Write out the items word for word, from the first line through the line containing "Action: pyautogui.click(x=286, y=191)", with that line included. Leave the pictures out of your answer.

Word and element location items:
━━━━━━━━━━━━━━━━━━━━

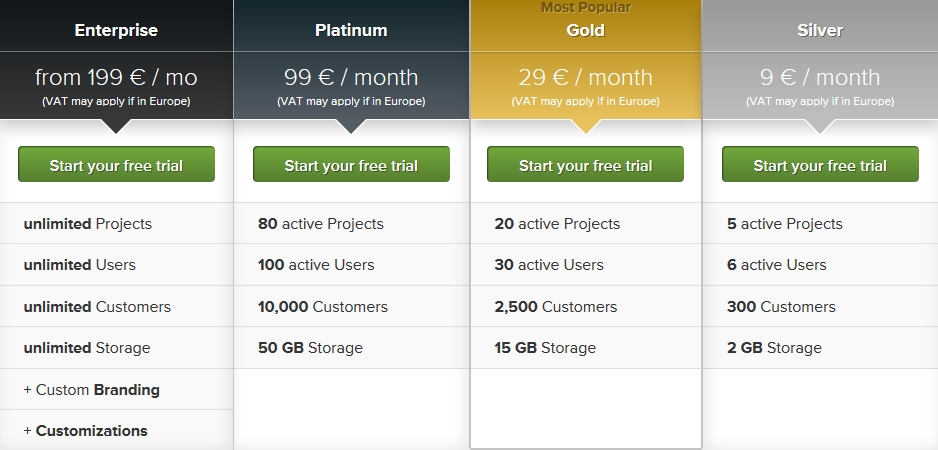Select the Gold plan header
The image size is (938, 450).
pos(586,31)
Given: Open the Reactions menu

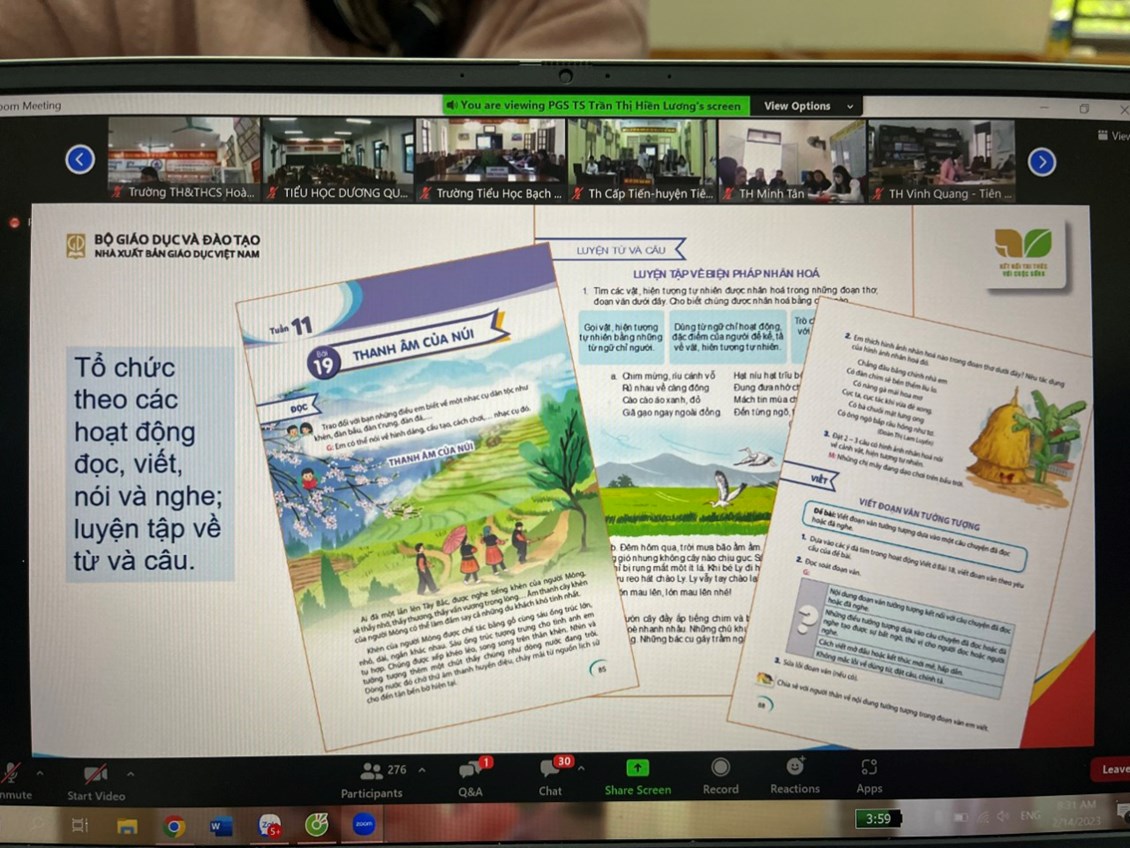Looking at the screenshot, I should pyautogui.click(x=795, y=775).
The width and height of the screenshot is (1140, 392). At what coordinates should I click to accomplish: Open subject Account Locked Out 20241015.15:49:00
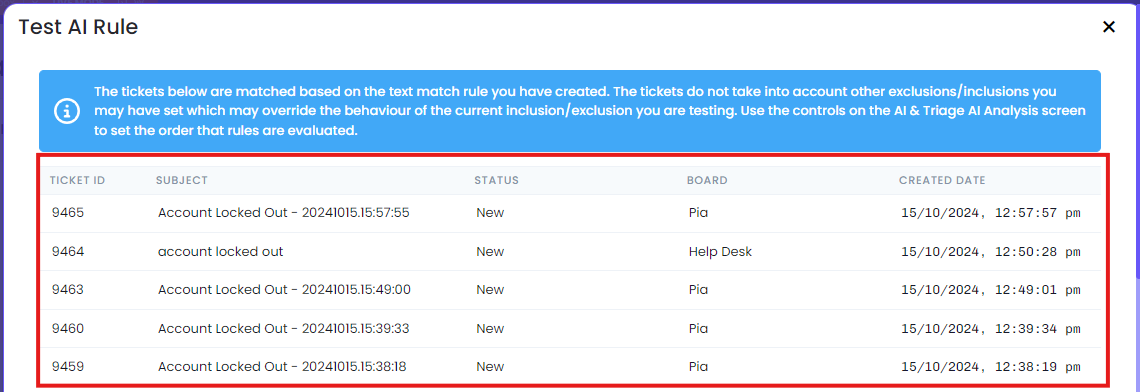(284, 289)

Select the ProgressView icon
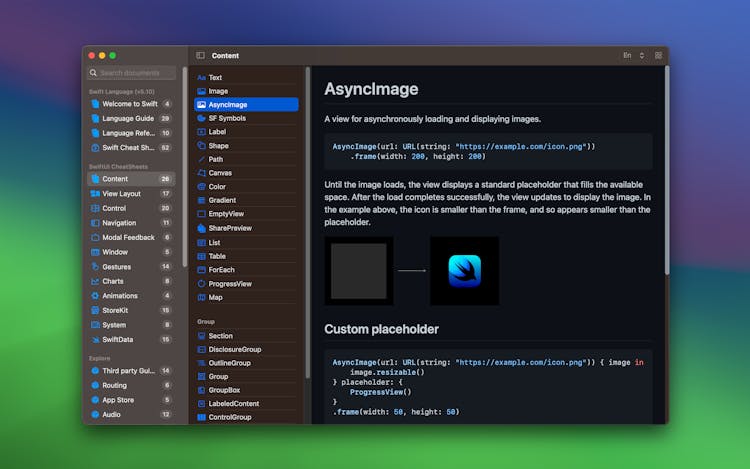click(x=201, y=283)
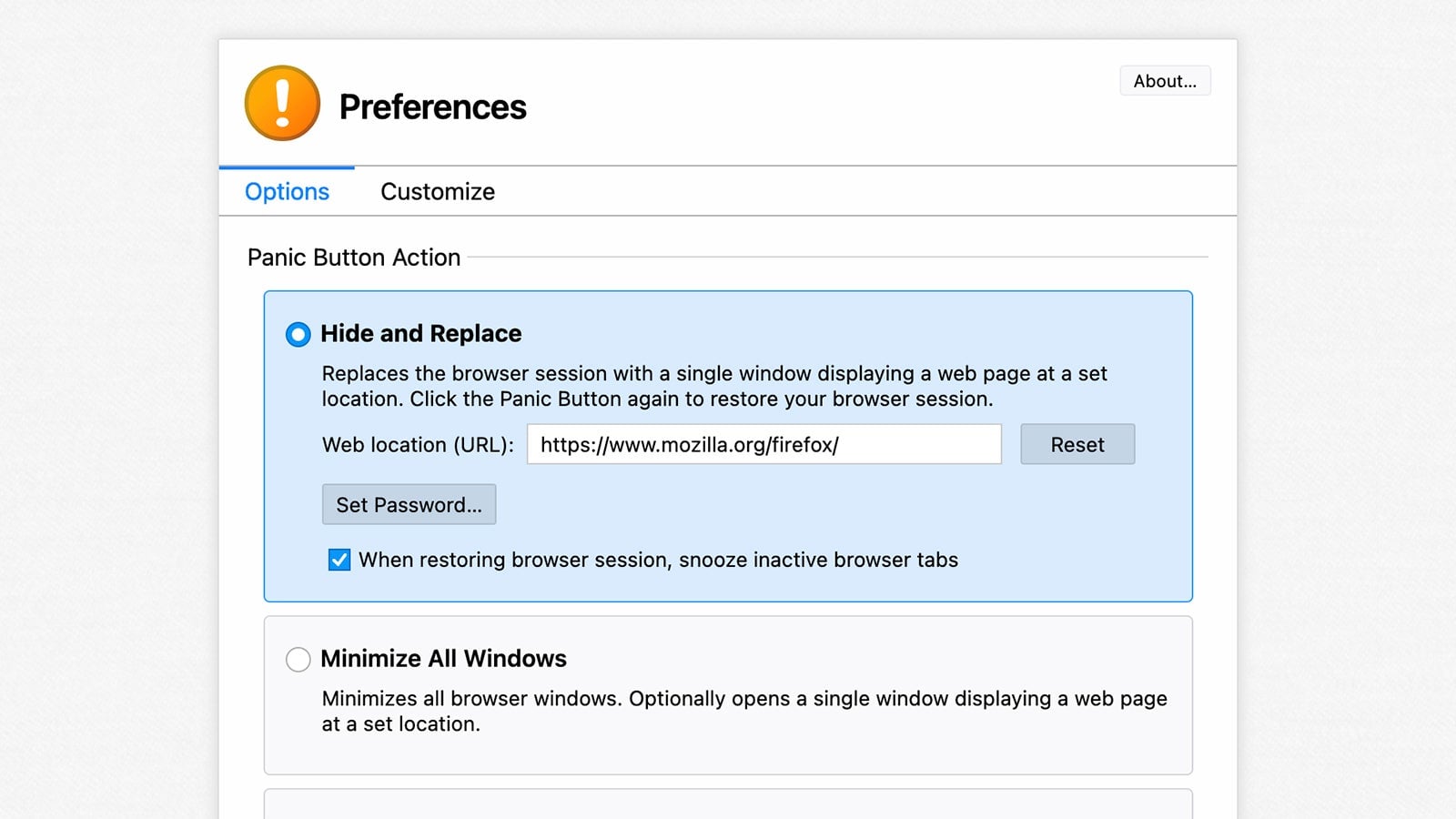
Task: Open the Options tab
Action: pyautogui.click(x=286, y=191)
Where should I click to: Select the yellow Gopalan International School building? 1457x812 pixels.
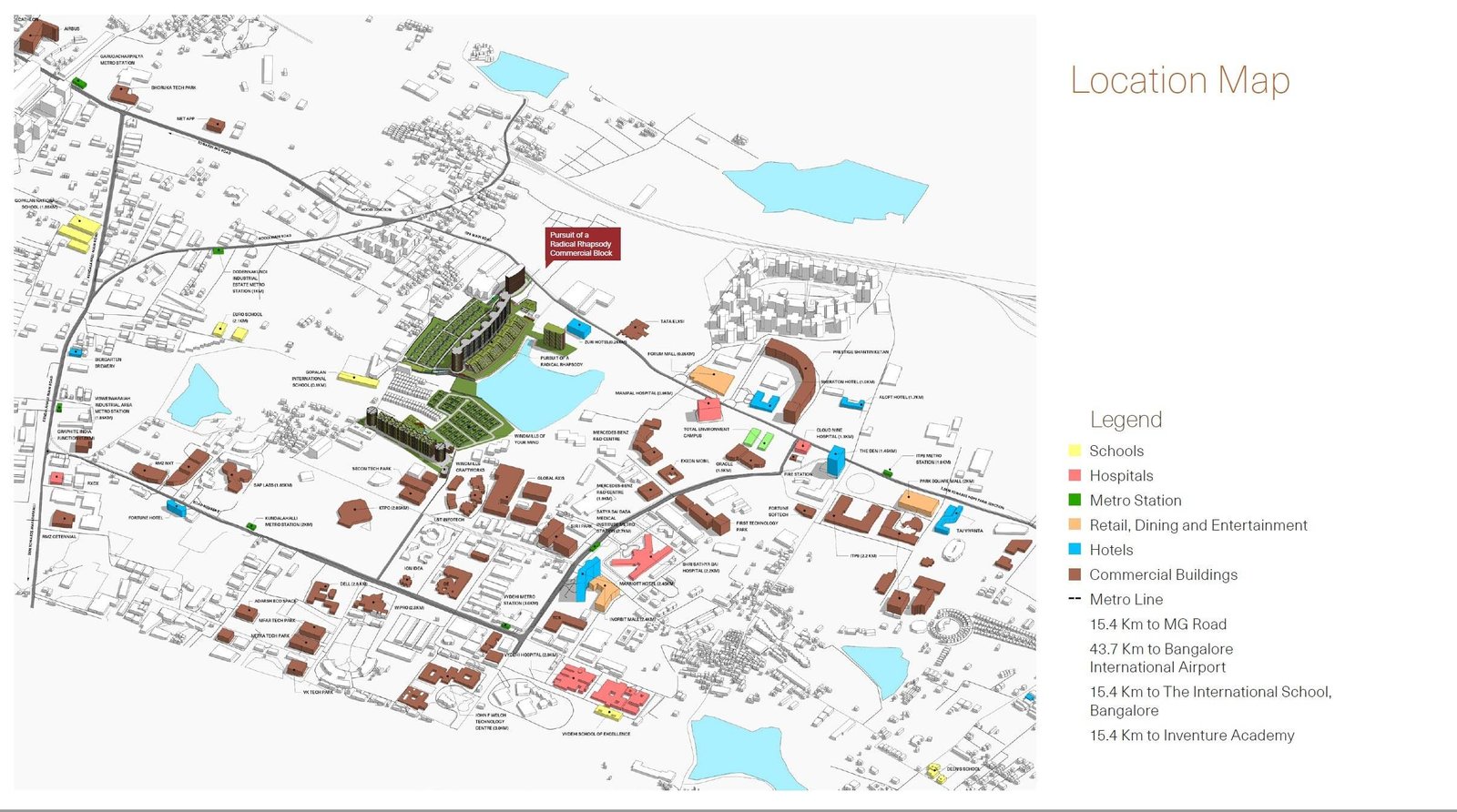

━━━━━━━━━━━━━━━━━━━━

TASK RESPONSE
Select the Gold plan header
The image size is (938, 450).
pos(586,31)
Given: Open the Reactions menu

Looking at the screenshot, I should pyautogui.click(x=795, y=775).
The width and height of the screenshot is (1140, 392). At what coordinates should I click to accomplish: Open subject Account Locked Out 20241015.15:49:00
(284, 289)

Select the ProgressView icon
click(x=201, y=283)
Task: Open the Options tab
Action: pyautogui.click(x=286, y=191)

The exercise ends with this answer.